- _What to do_:
Copy the records below exactly as they are written.

- _Material for this exercise_:
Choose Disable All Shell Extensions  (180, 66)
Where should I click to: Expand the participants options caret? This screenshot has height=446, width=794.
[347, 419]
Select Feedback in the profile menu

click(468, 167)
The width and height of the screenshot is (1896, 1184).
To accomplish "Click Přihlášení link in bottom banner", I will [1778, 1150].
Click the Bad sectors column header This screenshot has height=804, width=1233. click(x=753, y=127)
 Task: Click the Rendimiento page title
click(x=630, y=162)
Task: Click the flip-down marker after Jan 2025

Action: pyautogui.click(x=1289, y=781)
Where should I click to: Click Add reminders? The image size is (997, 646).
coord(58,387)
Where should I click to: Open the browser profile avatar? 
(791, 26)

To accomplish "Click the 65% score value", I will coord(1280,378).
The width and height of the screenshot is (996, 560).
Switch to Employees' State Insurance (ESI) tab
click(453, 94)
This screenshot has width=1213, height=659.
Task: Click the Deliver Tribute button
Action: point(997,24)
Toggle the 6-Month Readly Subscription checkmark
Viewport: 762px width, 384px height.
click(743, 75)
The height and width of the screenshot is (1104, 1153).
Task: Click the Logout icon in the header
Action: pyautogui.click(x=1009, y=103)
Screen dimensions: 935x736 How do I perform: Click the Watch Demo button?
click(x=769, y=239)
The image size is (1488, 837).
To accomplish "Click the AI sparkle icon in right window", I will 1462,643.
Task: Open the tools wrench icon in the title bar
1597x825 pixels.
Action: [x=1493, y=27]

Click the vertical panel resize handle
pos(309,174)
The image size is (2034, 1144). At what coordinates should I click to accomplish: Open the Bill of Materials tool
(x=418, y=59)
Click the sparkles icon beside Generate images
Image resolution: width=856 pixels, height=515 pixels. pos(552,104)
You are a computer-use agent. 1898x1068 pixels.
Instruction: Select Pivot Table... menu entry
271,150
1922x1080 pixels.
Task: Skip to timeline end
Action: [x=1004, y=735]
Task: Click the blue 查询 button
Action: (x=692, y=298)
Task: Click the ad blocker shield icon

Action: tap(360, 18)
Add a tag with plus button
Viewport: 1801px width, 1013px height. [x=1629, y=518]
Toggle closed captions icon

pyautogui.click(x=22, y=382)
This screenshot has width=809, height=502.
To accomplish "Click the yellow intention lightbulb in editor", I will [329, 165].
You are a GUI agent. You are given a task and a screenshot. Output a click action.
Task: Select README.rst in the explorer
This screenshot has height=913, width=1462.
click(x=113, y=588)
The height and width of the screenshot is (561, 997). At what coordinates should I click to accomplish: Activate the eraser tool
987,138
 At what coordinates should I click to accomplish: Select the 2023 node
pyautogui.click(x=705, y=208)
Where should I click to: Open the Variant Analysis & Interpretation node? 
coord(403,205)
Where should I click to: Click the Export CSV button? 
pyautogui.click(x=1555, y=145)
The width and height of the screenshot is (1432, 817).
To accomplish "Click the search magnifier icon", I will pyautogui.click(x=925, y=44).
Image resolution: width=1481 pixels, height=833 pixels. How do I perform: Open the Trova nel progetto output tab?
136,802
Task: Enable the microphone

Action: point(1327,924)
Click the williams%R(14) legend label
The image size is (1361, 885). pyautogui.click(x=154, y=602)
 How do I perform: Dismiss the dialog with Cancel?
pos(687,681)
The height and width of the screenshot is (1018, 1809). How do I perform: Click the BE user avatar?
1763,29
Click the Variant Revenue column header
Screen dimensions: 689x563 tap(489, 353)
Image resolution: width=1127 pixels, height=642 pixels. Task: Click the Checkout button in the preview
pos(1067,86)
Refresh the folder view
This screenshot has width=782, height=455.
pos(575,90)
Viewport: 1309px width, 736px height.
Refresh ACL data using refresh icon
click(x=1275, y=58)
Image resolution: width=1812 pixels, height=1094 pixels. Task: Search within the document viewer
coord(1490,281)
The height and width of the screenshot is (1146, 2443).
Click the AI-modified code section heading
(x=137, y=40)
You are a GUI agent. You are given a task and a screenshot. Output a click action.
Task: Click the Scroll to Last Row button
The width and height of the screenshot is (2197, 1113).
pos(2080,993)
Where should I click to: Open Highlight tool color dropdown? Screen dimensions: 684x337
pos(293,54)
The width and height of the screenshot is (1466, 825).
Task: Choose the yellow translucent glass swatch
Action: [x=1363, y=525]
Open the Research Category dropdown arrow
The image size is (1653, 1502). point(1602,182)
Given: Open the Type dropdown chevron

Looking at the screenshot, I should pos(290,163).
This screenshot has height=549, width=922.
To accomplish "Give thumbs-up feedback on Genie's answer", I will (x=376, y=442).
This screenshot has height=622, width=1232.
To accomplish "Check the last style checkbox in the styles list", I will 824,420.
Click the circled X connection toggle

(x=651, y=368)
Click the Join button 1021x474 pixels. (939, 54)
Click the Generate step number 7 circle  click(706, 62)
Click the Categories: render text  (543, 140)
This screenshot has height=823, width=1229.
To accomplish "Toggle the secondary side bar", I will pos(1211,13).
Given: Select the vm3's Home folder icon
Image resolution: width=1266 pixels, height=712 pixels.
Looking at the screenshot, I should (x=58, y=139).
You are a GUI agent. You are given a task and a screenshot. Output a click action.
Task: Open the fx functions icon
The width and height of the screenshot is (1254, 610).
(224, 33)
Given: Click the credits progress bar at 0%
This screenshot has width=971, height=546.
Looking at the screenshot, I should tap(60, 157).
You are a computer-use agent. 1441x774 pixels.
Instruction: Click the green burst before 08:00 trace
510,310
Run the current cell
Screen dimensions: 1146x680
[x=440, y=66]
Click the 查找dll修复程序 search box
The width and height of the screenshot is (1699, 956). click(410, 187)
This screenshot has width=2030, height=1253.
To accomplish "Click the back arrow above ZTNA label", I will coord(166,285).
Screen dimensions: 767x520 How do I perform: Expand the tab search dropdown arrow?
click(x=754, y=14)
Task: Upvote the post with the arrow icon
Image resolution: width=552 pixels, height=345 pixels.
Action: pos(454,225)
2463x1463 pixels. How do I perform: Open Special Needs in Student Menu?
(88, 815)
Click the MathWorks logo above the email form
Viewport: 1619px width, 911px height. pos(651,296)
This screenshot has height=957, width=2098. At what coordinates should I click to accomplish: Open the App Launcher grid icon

- _Written solution_:
Choose Disable All Shell Extensions  (180, 66)
Where should I click to: Expand the participants options caret? This screenshot has height=446, width=794.
[347, 419]
Select Feedback in the profile menu

click(468, 167)
The width and height of the screenshot is (1896, 1184).
To accomplish "Click Přihlášení link in bottom banner", I will [1778, 1150].
Click the Bad sectors column header This screenshot has height=804, width=1233. click(x=753, y=127)
 Task: Click the Rendimiento page title
click(x=630, y=162)
Task: Click the flip-down marker after Jan 2025

Action: pyautogui.click(x=1289, y=781)
Where should I click to: Click Add reminders? The image size is (997, 646).
coord(58,387)
Where should I click to: Open the browser profile avatar? 
(791, 26)

To accomplish "Click the 65% score value", I will coord(1280,378).
The width and height of the screenshot is (996, 560).
Switch to Employees' State Insurance (ESI) tab
click(453, 94)
This screenshot has width=1213, height=659.
Task: Click the Deliver Tribute button
Action: point(997,24)
Toggle the 6-Month Readly Subscription checkmark
Viewport: 762px width, 384px height.
click(743, 75)
The height and width of the screenshot is (1104, 1153).
Task: Click the Logout icon in the header
Action: pyautogui.click(x=1009, y=103)
Screen dimensions: 935x736 How do I perform: Click the Watch Demo button?
click(x=769, y=239)
The image size is (1488, 837).
To accomplish "Click the AI sparkle icon in right window", I will 1462,643.
Task: Open the tools wrench icon in the title bar
1597x825 pixels.
Action: [x=1493, y=27]

Click the vertical panel resize handle
pos(309,174)
The image size is (2034, 1144). At what coordinates should I click to accomplish: Open the Bill of Materials tool
(x=418, y=59)
Click the sparkles icon beside Generate images
Image resolution: width=856 pixels, height=515 pixels. pos(552,104)
You are a computer-use agent. 1898x1068 pixels.
Instruction: Select Pivot Table... menu entry
271,150
1922x1080 pixels.
Task: Skip to timeline end
Action: [x=1004, y=735]
Task: Click the blue 查询 button
Action: (x=692, y=298)
Task: Click the ad blocker shield icon

Action: tap(360, 18)
Add a tag with plus button
Viewport: 1801px width, 1013px height. [x=1629, y=518]
Toggle closed captions icon

pyautogui.click(x=22, y=382)
This screenshot has width=809, height=502.
To accomplish "Click the yellow intention lightbulb in editor", I will [329, 165].
You are a GUI agent. You are given a task and a screenshot. Output a click action.
Task: Select README.rst in the explorer
This screenshot has height=913, width=1462.
click(x=113, y=588)
The height and width of the screenshot is (561, 997). At what coordinates should I click to accomplish: Activate the eraser tool
987,138
 At what coordinates should I click to accomplish: Select the 2023 node
pyautogui.click(x=705, y=208)
Where should I click to: Open the Variant Analysis & Interpretation node? 
coord(403,205)
Where should I click to: Click the Export CSV button? 
pyautogui.click(x=1555, y=145)
The width and height of the screenshot is (1432, 817).
To accomplish "Click the search magnifier icon", I will pyautogui.click(x=925, y=44).
Image resolution: width=1481 pixels, height=833 pixels. How do I perform: Open the Trova nel progetto output tab?
136,802
Task: Enable the microphone

Action: point(1327,924)
Click the williams%R(14) legend label
The image size is (1361, 885). pyautogui.click(x=154, y=602)
 How do I perform: Dismiss the dialog with Cancel?
pos(687,681)
The height and width of the screenshot is (1018, 1809). How do I perform: Click the BE user avatar?
1763,29
Click the Variant Revenue column header
Screen dimensions: 689x563 tap(489, 353)
Image resolution: width=1127 pixels, height=642 pixels. Task: Click the Checkout button in the preview
pos(1067,86)
Refresh the folder view
This screenshot has width=782, height=455.
pos(575,90)
Viewport: 1309px width, 736px height.
Refresh ACL data using refresh icon
click(x=1275, y=58)
Image resolution: width=1812 pixels, height=1094 pixels. Task: Search within the document viewer
coord(1490,281)
The height and width of the screenshot is (1146, 2443).
Click the AI-modified code section heading
(x=137, y=40)
You are a GUI agent. You are given a task and a screenshot. Output a click action.
Task: Click the Scroll to Last Row button
The width and height of the screenshot is (2197, 1113).
pos(2080,993)
Where should I click to: Open Highlight tool color dropdown? Screen dimensions: 684x337
pos(293,54)
The width and height of the screenshot is (1466, 825).
Task: Choose the yellow translucent glass swatch
Action: [x=1363, y=525]
Open the Research Category dropdown arrow
The image size is (1653, 1502). point(1602,182)
Given: Open the Type dropdown chevron

Looking at the screenshot, I should pos(290,163).
This screenshot has height=549, width=922.
To accomplish "Give thumbs-up feedback on Genie's answer", I will (x=376, y=442).
This screenshot has height=622, width=1232.
To accomplish "Check the last style checkbox in the styles list", I will 824,420.
Click the circled X connection toggle

(x=651, y=368)
Click the Join button 1021x474 pixels. (939, 54)
Click the Generate step number 7 circle  click(706, 62)
Click the Categories: render text  (543, 140)
This screenshot has height=823, width=1229.
To accomplish "Toggle the secondary side bar", I will pos(1211,13).
Given: Select the vm3's Home folder icon
Image resolution: width=1266 pixels, height=712 pixels.
Looking at the screenshot, I should (x=58, y=139).
You are a GUI agent. You are given a task and a screenshot. Output a click action.
Task: Open the fx functions icon
The width and height of the screenshot is (1254, 610).
(224, 33)
Given: Click the credits progress bar at 0%
This screenshot has width=971, height=546.
Looking at the screenshot, I should tap(60, 157).
You are a computer-use agent. 1441x774 pixels.
Instruction: Click the green burst before 08:00 trace
510,310
Run the current cell
Screen dimensions: 1146x680
[x=440, y=66]
Click the 查找dll修复程序 search box
The width and height of the screenshot is (1699, 956). click(410, 187)
This screenshot has width=2030, height=1253.
To accomplish "Click the back arrow above ZTNA label", I will coord(166,285).
Screen dimensions: 767x520 How do I perform: Expand the tab search dropdown arrow?
click(x=754, y=14)
Task: Upvote the post with the arrow icon
Image resolution: width=552 pixels, height=345 pixels.
Action: pos(454,225)
2463x1463 pixels. How do I perform: Open Special Needs in Student Menu?
(88, 815)
Click the MathWorks logo above the email form
Viewport: 1619px width, 911px height. pos(651,296)
This screenshot has height=957, width=2098. At what coordinates should I click to accomplish: Open the App Launcher grid icon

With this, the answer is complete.